** begin Information shown **
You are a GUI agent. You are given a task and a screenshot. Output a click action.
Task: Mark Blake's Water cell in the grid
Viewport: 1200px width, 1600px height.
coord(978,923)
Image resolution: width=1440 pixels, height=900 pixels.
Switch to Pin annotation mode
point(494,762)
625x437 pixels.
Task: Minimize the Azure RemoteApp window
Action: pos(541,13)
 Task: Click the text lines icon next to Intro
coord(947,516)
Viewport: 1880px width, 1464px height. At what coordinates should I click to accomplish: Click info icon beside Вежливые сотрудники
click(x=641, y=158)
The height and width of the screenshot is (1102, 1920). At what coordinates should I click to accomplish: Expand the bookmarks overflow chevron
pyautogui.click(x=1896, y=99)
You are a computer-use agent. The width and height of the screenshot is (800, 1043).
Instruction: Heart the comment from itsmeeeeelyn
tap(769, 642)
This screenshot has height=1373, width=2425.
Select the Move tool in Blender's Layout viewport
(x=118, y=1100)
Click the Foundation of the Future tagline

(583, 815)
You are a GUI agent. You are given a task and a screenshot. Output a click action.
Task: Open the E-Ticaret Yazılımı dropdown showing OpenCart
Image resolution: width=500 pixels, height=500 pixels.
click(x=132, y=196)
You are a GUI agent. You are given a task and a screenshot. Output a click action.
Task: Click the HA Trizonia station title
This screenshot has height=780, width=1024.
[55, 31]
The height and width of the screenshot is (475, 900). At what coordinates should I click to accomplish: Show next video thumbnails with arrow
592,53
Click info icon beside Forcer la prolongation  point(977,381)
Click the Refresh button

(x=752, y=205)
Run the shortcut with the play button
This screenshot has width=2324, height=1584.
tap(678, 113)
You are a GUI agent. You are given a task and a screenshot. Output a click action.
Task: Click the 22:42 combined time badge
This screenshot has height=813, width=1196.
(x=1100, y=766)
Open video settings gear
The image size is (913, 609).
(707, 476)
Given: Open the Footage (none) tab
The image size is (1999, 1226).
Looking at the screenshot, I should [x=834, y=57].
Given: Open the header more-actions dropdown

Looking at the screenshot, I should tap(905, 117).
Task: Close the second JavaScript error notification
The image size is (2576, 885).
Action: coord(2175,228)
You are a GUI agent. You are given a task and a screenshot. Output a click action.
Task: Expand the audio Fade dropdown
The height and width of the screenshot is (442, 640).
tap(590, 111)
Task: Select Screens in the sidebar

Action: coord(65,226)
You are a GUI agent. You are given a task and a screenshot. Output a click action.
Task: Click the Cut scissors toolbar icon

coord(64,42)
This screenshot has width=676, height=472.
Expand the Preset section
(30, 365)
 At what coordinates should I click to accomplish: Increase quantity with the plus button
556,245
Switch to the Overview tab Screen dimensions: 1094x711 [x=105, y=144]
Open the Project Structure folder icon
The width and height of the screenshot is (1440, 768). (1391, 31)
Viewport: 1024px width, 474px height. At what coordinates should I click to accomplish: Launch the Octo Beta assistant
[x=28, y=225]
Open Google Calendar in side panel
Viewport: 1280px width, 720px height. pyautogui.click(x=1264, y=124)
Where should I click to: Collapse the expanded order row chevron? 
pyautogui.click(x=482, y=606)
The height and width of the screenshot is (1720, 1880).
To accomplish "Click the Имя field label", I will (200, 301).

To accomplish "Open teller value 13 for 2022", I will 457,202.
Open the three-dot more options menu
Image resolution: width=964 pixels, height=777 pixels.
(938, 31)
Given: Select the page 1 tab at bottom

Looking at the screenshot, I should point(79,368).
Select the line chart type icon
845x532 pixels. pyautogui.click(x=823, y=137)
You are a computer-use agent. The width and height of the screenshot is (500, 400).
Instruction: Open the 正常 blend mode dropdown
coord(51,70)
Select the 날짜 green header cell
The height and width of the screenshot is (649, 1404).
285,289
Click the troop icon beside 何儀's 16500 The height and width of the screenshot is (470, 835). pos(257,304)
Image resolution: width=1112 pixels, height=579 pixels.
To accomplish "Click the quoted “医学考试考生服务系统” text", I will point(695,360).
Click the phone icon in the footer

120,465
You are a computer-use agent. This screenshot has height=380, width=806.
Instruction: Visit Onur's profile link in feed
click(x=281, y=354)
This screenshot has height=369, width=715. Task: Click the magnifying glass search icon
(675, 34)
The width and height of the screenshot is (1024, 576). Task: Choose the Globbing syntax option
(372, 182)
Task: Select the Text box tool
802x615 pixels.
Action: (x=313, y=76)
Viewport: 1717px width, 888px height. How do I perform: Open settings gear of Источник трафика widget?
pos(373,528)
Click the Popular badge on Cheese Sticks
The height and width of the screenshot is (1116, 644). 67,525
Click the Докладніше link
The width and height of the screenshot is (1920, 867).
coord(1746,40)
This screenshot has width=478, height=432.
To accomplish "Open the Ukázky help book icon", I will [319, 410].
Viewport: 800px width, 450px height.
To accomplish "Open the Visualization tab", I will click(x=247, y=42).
** end Information shown **
__Task description__. Rewrite the data from its first line through the line containing "click(x=132, y=196)", swapping "GUI agent" for "interface agent" and keeping everything else the same.

__Solved exercise__.
You are a interface agent. You are given a task and a screenshot. Output a click action.
Task: Mark Blake's Water cell in the grid
Viewport: 1200px width, 1600px height.
coord(978,923)
Image resolution: width=1440 pixels, height=900 pixels.
Switch to Pin annotation mode
point(494,762)
625x437 pixels.
Task: Minimize the Azure RemoteApp window
Action: pos(541,13)
 Task: Click the text lines icon next to Intro
coord(947,516)
Viewport: 1880px width, 1464px height. At what coordinates should I click to accomplish: Click info icon beside Вежливые сотрудники
click(x=641, y=158)
The height and width of the screenshot is (1102, 1920). At what coordinates should I click to accomplish: Expand the bookmarks overflow chevron
pyautogui.click(x=1896, y=99)
You are a computer-use agent. The width and height of the screenshot is (800, 1043).
Instruction: Heart the comment from itsmeeeeelyn
tap(769, 642)
This screenshot has height=1373, width=2425.
Select the Move tool in Blender's Layout viewport
(x=118, y=1100)
Click the Foundation of the Future tagline

(583, 815)
You are a interface agent. You are given a task and a screenshot. Output a click action.
Task: Open the E-Ticaret Yazılımı dropdown showing OpenCart
Image resolution: width=500 pixels, height=500 pixels.
click(x=132, y=196)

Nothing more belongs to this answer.